Bozanic A, Toro P, Bello-Lepe S, Hurtado-Oliva J, Beyle C, Valdés C, Formiga F. Cognitive impairment with Type 2 Diabetes Mellitus among community-dwelling older adults in Chile: Prevalence, risk factors and cognitive characteristics.
Front Hum Neurosci 2023;
16:1070611. [PMID:
36741779 PMCID:
PMC9892451 DOI:
10.3389/fnhum.2022.1070611]
[Citation(s) in RCA: 0] [Impact Index Per Article: 0] [Reference Citation Analysis] [Abstract] [Key Words] [Track Full Text] [Journal Information] [Subscribe] [Scholar Register] [Received: 10/15/2022] [Accepted: 12/19/2022] [Indexed: 01/20/2023] Open
Abstract
Introduction
The aim of this study is to determine prevalence and risk factors of Cognitive Impairment (CI) and its association with Type 2 Diabetes Mellitus (T2DM) in subjects aged 65 years and above. Additionally, we attempt to provide a cognitive profile for T2DM group.
Methodology
A cross-sectional analytical study to assess CI was carried out. We evaluated a sample of community-dwelling residents from Chile. All participants underwent a general interview, lifestyle questionnaires and a comprehensive neuropsychological battery.

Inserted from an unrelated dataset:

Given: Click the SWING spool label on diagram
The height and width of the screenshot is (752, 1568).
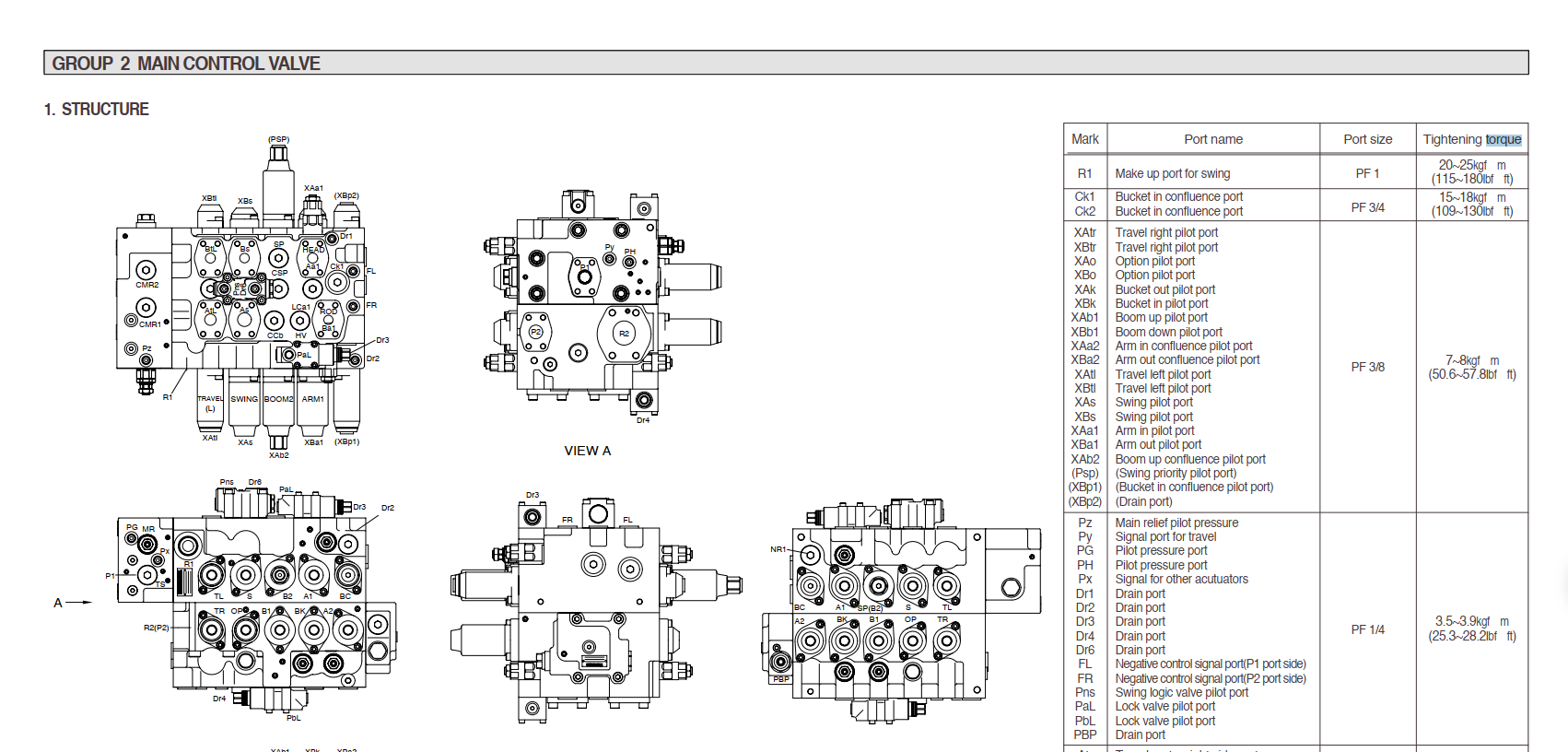Looking at the screenshot, I should (244, 399).
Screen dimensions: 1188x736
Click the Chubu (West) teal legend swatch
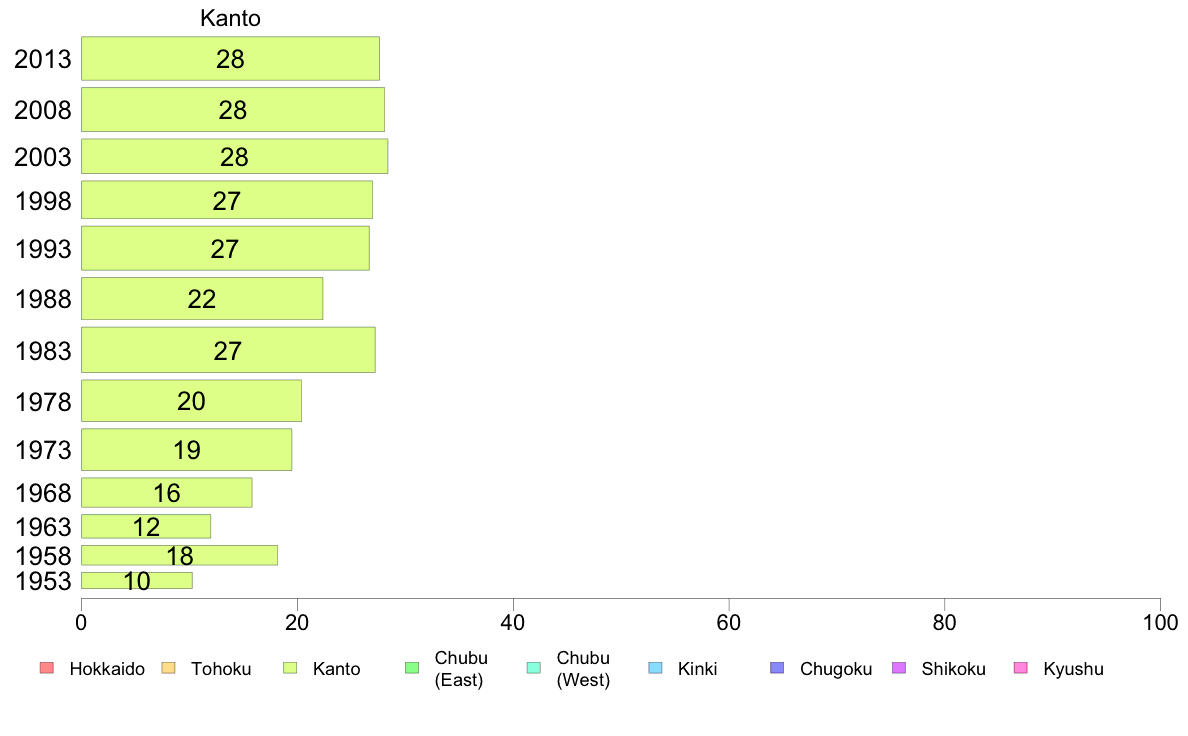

Regression analyses were performed to evaluate risk of CI with T2DM and influencing factors. Results between groups in the different domains of the neuropsychological assessment were compared by Student's t-tests and MANOVA.
Results
Among all 358 subjects, overall T2DM prevalence were 17.3%. The prevalence of CI was higher in T2DM group compared to the healthy participants (30.7%, p < 0.001). The risk of CI was 2.8 times higher in older people with T2DM compared to older people without the diagnosis. Multiple regression analysis, adjusted for age and gender, demonstrated that age, education, presence of dyslipidemia, and T2DM duration were the predictor variables significantly associated with CI. T2DM group performed worse on global cognitive performance, attention, language, verbal memory, visual memory, visual constructional ability, and executive function. After adjusting for significant covariates from multiple regression analysis, a relationship between "cognition" and T2DM is still observed. Amnesic multi-domain impairment was the specific cognitive identified pattern for T2DM group.
Conclusion
The present study confirms the high prevalence of CI with T2DM among Chilean older adults in a community-based population. T2DM is significantly associated with a higher risk of CI, and age, education, presence of dyslipidemia, and duration of T2DM are risk factors. T2DM patients with CI are impaired in multiple cognitive domains, even after adjusting covariables, resulting in an amnesic multi-domain cognitive profile.